• **Task to complete**
From the material below, copy each line that holds the word "computer".

• **Given information**
****************
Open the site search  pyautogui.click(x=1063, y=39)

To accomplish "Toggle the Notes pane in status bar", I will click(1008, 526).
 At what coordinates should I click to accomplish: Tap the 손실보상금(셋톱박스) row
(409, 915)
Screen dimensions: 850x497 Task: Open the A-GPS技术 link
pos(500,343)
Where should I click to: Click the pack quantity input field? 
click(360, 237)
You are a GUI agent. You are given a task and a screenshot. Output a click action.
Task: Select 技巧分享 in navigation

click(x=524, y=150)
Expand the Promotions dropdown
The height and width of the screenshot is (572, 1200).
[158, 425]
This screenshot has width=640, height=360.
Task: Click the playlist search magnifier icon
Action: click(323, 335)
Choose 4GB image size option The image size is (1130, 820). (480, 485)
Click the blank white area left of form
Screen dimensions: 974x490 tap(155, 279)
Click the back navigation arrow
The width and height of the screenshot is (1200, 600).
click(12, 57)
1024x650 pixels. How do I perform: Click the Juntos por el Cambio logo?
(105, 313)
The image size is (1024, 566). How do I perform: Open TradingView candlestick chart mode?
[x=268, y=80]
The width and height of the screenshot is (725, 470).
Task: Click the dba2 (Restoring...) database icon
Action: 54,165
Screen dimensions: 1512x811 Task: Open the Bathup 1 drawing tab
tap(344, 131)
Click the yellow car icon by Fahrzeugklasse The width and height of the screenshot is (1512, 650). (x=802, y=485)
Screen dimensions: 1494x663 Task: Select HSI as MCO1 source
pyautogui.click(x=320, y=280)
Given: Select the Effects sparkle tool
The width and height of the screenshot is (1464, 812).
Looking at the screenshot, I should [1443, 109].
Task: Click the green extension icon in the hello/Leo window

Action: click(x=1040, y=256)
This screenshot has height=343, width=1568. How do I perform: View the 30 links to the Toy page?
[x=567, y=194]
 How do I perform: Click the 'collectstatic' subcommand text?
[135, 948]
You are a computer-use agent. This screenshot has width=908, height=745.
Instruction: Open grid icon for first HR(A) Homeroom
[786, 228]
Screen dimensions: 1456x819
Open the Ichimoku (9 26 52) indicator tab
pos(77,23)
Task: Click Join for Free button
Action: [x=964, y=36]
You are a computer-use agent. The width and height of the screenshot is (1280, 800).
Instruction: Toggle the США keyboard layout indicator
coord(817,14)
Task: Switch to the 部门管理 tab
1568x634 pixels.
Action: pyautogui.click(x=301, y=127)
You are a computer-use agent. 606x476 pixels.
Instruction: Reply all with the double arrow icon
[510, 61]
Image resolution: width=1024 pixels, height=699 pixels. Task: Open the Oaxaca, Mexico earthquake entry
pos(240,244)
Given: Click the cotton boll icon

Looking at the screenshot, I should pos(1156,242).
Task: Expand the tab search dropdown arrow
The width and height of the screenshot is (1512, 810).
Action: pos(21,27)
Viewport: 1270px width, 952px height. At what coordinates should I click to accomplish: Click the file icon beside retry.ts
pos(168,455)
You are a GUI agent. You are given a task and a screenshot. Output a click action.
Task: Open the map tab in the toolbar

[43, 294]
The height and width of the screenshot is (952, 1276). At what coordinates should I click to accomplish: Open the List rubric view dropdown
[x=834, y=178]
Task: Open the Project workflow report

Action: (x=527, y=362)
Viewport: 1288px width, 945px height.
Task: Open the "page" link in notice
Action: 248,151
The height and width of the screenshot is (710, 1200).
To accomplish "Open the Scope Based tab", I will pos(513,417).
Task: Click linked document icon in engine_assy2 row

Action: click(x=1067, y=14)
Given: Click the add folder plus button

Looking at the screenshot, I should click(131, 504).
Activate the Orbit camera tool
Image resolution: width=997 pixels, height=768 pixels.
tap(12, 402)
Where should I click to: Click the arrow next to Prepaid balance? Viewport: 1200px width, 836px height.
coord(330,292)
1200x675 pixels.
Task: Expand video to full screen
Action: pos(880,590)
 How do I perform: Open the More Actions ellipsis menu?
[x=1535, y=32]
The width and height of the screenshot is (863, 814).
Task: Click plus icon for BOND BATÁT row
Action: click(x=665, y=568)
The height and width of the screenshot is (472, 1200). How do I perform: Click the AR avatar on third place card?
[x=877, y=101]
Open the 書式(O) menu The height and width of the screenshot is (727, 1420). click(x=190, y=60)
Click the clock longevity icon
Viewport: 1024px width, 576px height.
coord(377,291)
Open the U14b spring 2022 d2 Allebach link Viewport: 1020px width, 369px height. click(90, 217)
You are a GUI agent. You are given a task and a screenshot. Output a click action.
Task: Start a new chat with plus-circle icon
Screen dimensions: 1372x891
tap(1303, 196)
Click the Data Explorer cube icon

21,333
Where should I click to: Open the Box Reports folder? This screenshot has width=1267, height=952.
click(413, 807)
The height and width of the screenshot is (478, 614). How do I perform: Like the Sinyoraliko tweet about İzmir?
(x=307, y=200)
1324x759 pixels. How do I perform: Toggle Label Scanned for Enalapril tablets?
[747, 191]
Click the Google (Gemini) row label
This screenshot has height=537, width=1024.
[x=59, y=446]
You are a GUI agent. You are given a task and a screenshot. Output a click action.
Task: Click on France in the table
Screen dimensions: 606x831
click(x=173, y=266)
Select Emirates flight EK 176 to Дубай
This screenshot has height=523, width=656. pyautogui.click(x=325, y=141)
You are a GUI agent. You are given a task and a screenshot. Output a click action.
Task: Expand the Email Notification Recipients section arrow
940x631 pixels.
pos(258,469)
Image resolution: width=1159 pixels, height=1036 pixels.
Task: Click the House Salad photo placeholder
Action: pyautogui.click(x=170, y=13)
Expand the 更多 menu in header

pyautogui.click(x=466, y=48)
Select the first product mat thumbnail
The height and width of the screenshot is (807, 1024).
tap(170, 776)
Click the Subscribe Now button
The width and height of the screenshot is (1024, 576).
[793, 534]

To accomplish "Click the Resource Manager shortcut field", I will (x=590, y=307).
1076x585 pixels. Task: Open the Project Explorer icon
****************
• **Answer section**
You are a computer-use agent. This screenshot has width=908, height=745.
You are a computer-use agent. The width and height of the screenshot is (1280, 800).
You are a computer-use agent. 606x476 pixels.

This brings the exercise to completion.